Dataset entries:
^^^^^^^^^^^^^^^^

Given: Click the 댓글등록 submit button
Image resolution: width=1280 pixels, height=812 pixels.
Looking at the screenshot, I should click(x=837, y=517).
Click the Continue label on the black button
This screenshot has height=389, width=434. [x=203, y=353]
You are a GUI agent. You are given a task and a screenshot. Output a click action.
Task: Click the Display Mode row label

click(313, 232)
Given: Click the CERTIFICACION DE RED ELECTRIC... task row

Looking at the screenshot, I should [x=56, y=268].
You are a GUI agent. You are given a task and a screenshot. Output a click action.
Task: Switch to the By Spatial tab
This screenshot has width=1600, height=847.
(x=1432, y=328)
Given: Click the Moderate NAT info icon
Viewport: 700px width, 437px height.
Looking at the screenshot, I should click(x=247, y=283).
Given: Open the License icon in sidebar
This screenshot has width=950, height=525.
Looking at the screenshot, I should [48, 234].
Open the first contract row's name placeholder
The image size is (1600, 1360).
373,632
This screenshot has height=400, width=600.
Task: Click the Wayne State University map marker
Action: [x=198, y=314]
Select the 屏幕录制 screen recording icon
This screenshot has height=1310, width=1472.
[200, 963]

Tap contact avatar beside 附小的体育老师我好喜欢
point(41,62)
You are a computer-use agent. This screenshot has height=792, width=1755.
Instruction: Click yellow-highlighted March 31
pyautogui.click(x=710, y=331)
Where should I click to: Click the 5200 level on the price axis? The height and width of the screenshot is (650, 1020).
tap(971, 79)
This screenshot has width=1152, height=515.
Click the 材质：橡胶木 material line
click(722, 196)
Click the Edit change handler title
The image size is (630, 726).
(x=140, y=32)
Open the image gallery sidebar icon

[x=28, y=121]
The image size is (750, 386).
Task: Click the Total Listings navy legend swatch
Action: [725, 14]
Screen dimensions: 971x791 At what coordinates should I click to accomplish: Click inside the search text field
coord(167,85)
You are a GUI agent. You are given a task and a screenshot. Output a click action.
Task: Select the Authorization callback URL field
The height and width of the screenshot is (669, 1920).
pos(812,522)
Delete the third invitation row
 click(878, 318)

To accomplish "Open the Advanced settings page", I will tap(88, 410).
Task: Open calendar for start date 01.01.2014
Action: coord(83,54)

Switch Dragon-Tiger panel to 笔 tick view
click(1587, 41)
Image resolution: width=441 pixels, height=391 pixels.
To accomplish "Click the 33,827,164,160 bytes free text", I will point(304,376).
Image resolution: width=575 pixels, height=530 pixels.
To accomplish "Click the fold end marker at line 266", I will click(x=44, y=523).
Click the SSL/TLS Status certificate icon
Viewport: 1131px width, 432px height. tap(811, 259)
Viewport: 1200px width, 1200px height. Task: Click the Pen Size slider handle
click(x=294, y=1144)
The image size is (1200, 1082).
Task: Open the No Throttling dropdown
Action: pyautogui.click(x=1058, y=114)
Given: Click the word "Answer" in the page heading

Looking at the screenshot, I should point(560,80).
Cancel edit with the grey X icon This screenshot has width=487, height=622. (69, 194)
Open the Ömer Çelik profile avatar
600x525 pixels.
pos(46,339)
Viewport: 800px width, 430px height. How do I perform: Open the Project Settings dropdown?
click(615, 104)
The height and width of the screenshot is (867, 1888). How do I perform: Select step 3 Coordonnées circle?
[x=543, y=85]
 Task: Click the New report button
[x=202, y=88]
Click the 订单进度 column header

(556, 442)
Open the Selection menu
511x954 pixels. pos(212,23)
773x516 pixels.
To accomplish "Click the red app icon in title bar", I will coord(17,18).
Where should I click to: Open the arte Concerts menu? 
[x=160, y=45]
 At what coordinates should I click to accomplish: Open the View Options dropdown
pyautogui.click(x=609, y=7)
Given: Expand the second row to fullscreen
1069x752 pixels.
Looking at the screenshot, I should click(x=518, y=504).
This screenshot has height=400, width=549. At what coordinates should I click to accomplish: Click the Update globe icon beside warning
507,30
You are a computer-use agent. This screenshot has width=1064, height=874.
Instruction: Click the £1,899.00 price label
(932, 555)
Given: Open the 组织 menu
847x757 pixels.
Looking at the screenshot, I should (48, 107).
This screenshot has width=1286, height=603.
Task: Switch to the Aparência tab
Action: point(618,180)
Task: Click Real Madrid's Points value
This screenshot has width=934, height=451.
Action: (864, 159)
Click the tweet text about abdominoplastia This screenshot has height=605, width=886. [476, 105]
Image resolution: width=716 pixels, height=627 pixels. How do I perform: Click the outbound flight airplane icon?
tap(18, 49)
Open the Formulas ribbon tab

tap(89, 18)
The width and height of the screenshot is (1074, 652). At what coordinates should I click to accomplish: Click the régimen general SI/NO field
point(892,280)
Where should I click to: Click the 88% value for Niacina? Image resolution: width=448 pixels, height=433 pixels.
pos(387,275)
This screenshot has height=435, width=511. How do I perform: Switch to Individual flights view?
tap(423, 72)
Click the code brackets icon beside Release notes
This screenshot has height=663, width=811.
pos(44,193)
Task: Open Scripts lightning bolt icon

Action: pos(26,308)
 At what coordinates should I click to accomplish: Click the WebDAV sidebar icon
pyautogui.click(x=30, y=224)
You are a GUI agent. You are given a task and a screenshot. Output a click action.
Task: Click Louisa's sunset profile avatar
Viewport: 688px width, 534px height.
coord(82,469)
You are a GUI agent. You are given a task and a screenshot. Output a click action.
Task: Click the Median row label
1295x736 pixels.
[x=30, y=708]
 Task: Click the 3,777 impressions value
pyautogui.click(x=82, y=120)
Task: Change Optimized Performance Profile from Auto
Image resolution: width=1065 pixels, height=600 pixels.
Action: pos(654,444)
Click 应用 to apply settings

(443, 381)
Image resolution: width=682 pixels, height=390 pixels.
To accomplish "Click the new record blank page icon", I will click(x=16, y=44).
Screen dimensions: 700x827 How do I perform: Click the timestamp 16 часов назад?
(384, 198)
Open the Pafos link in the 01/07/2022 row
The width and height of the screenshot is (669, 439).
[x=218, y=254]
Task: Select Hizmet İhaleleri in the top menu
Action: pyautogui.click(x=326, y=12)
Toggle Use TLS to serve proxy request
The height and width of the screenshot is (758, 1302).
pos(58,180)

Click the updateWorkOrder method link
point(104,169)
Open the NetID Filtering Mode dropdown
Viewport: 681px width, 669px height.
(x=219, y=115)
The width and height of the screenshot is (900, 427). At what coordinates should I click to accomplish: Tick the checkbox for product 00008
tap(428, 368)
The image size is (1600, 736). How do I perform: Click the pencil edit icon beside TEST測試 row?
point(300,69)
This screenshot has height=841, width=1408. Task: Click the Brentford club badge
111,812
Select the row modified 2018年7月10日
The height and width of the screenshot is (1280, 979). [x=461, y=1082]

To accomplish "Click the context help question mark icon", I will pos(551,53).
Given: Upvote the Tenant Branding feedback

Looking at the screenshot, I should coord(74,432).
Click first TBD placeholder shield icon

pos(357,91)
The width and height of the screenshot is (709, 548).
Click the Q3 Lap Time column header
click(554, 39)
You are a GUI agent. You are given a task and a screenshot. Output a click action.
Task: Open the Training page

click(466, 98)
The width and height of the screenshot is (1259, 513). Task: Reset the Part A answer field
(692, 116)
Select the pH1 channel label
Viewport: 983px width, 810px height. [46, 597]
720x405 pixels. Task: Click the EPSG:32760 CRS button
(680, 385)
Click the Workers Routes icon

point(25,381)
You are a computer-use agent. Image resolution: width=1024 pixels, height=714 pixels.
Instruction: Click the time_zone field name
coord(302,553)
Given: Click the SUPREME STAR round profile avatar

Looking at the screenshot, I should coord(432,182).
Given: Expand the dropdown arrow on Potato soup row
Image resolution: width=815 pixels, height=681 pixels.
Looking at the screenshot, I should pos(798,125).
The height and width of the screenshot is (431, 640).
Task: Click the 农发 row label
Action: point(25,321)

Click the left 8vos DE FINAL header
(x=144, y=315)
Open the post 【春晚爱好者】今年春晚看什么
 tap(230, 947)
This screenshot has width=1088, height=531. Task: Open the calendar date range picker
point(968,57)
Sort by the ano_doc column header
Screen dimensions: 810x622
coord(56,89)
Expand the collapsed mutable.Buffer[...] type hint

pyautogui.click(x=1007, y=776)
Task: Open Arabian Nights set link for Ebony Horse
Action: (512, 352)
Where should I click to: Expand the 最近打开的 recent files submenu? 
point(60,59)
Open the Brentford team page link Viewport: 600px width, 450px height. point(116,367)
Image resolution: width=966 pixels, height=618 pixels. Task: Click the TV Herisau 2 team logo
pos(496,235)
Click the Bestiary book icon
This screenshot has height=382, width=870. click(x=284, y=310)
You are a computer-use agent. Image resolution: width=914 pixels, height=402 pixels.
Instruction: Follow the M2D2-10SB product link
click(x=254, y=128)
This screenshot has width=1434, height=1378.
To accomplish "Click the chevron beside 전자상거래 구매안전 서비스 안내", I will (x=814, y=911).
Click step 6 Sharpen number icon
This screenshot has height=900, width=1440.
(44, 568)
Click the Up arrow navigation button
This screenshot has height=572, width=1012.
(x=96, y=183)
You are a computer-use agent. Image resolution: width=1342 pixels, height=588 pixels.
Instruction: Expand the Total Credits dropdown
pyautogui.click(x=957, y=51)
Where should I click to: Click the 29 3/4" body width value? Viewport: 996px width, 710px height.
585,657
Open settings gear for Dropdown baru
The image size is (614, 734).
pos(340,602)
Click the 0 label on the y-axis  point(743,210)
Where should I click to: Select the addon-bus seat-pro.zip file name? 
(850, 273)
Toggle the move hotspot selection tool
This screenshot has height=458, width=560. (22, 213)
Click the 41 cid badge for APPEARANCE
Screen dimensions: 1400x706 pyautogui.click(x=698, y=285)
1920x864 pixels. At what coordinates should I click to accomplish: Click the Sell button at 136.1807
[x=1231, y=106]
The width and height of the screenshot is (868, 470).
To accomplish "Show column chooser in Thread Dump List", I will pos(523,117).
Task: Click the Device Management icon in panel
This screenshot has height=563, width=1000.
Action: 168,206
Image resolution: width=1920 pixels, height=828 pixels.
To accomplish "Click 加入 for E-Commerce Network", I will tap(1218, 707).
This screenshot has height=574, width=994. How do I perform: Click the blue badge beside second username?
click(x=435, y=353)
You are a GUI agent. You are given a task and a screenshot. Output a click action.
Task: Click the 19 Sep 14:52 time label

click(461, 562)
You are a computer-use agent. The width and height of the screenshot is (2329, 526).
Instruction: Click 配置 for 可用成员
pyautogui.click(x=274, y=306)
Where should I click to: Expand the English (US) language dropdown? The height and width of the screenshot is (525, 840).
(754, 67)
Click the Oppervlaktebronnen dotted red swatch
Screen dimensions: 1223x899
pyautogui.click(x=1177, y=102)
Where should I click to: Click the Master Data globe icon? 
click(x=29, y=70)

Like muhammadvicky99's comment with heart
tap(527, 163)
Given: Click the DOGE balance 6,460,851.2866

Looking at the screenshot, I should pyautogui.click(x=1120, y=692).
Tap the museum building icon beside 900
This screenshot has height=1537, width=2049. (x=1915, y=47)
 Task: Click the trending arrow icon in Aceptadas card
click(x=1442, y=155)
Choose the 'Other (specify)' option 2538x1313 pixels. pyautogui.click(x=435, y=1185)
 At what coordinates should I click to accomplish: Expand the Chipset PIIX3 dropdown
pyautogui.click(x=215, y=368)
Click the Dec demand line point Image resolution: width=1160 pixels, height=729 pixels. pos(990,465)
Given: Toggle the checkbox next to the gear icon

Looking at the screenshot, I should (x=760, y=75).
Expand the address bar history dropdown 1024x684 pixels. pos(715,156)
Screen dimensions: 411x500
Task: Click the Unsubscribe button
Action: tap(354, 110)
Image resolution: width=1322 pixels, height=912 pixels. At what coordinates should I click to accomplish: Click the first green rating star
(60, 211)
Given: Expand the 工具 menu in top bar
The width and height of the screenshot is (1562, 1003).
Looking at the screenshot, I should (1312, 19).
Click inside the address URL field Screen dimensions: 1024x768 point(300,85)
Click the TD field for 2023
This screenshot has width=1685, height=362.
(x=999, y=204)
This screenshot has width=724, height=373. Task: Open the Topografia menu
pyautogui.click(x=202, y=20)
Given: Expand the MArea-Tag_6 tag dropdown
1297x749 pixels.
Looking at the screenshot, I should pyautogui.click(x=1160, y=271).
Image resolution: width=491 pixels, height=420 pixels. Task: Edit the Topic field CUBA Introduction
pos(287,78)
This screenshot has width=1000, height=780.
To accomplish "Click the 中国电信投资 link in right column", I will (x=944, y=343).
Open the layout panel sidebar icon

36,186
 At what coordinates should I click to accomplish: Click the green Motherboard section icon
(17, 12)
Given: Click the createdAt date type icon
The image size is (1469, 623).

^^^^^^^^^^^^^^^^

**Task to complete:** Looking at the data above, write out exactly the lines that start at the one containing "Given: Click the word" and end at the one containing "Given: Expand the second row to fullscreen"; include both and nothing beyond.

**Response box:**
Given: Click the word "Answer" in the page heading

Looking at the screenshot, I should point(560,80).
Cancel edit with the grey X icon This screenshot has width=487, height=622. (69, 194)
Open the Ömer Çelik profile avatar
600x525 pixels.
pos(46,339)
Viewport: 800px width, 430px height. How do I perform: Open the Project Settings dropdown?
click(615, 104)
The height and width of the screenshot is (867, 1888). How do I perform: Select step 3 Coordonnées circle?
[x=543, y=85]
 Task: Click the New report button
[x=202, y=88]
Click the 订单进度 column header

(556, 442)
Open the Selection menu
511x954 pixels. pos(212,23)
773x516 pixels.
To accomplish "Click the red app icon in title bar", I will coord(17,18).
Where should I click to: Open the arte Concerts menu? 
[x=160, y=45]
 At what coordinates should I click to accomplish: Open the View Options dropdown
pyautogui.click(x=609, y=7)
Given: Expand the second row to fullscreen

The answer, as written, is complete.